=== Section Start ===
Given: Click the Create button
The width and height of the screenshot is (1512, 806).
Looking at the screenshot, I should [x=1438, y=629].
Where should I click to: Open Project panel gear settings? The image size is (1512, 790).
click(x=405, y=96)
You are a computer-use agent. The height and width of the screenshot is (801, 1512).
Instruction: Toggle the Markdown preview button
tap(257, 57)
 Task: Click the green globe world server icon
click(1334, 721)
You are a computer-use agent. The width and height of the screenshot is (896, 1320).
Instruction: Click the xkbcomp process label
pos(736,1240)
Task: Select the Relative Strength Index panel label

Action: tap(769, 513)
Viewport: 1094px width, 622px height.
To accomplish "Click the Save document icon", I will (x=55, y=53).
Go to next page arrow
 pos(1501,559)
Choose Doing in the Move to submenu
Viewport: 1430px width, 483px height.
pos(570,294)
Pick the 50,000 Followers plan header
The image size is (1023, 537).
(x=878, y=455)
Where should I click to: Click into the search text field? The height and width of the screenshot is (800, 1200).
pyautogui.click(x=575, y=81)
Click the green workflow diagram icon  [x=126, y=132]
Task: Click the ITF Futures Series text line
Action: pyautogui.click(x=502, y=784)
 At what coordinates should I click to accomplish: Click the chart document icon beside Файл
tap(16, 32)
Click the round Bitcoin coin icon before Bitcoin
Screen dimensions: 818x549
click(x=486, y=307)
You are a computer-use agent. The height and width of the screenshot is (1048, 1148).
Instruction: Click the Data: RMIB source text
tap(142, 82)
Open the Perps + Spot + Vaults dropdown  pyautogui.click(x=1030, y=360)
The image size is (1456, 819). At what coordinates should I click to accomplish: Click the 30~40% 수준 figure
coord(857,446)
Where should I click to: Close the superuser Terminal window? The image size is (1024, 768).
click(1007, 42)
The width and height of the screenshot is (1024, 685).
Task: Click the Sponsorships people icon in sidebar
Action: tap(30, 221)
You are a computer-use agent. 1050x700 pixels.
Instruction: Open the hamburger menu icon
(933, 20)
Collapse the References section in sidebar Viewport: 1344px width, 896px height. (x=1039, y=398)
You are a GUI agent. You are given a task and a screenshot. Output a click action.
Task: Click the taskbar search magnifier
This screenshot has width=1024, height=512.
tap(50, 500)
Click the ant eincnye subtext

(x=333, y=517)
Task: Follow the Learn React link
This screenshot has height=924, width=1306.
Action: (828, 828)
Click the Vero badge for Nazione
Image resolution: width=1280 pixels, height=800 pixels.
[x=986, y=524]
=== Section End ===
* Directions for this task *
Reproduce every line of the material above that has the string "computer".

* Exercise result *
You are a computer-use agent. The height and width of the screenshot is (801, 1512).
You are a computer-use agent. The width and height of the screenshot is (896, 1320).
You are a computer-use agent. The height and width of the screenshot is (1048, 1148).
You are a computer-use agent. 1050x700 pixels.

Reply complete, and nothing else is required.